Perhaps the greatest influence on the state's topography is ancient Lake Bonneville. Hikers along Utah's Wasatch Front can still find fossilized shoreline evidence of the great lake that once covered most of Utah and portions of Idaho and Nevada. Geologists believe the lake originated during the last ice age. At its crest, Lake Bonneville was over 5,200 feet in elevation and 1,050 feet deep, 145 miles wide and 346 miles long. Its shores have yielded the remains of mammoth, musk ox, ancestral camel, horse, deer and mountain sheep that once roamed the area.
Hundreds of years before the time of Christ small bands of hunters crossed the frozen Bering Strait and slowly wandered the length of what is now the western U.S. These people were most likely the first humans to traverse Utah. The first evidence of habitation in the state has been found in ancient caves in Utah's foothills. About two thousand years ago the Anasazi, or "Ancient Ones," were the first stationary residents in Utah. The Anasazi acquired increasingly sophisticated skills and prospered for almost 1,300 years. The abrupt abandonment of their farms was most likely caused by a severe drought. Early 19th century residents of Utah were hunter-gatherer Indians, divided into three main tribes: Ute, Paiute (Water Ute) and Shoshoni. These Indians were present when white settlers came to the region in the middle of the century.
Trails & Trailblazers
Utah's central location in the western United States has always meant a steady flow of traffic across its expanse, and has earned the state nickname "The Crossroads of the West". As early as the 18th century Spaniards and New Mexicans began exploring Utah in search of "short-cut" routes to the western coast. Their efforts resulted in a popular trade route known as "the "Old Spanish Trail". In the first half of the 19th century trappers and mountain men further explored the state, plotting and mapping routes as they went. Their trails were later used by thousands of pioneers.
On July 24, 1847, Brigham Young, in search of "a place nobody else wanted," first entered the Salt Lake Valley with a company of Mormon pioneers. The group was escaping religious persecution in the Midwest, and sought a life of peace and isolation from outside interference.

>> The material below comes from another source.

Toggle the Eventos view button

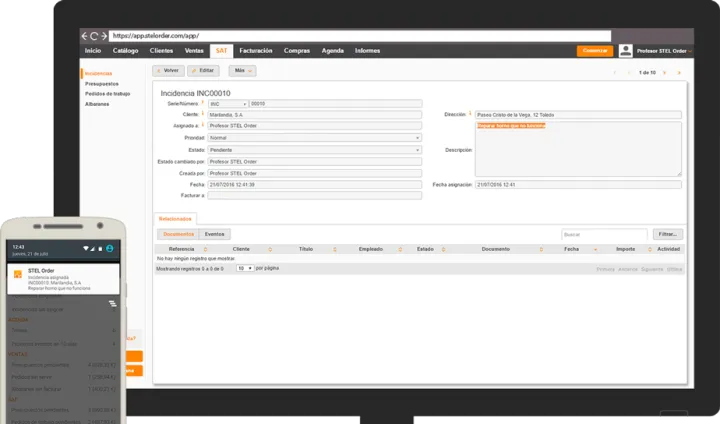[215, 234]
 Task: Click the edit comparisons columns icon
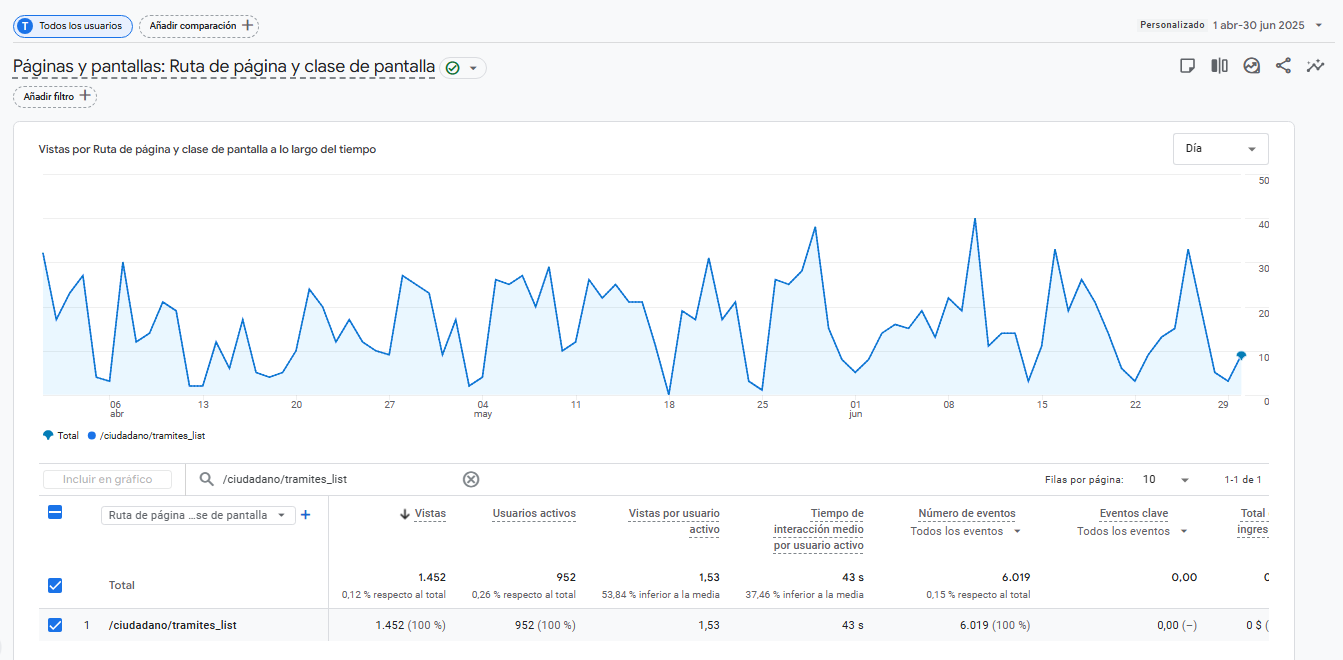point(1219,66)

Early accounts of the Salt Lake Valley describe "a vast desert whose dry and parched soil seemed to bid defiance". Undaunted by the landscape, within days of their arrival the pioneers had established the work ethic and resourcefulness that would become their trademark. Crops were planted and an ingenious irrigation system implemented. A "tent school" educated the children. Homes and forts were built and the surrounding area explored.
Hundreds of Mormons from all over the world continued the migration to Utah, and within three years a newspaper was in circulation, a theatre was built, and a territorial government established. By 1900 the Mormons had founded nearly 500 settlements in Utah and surrounding states.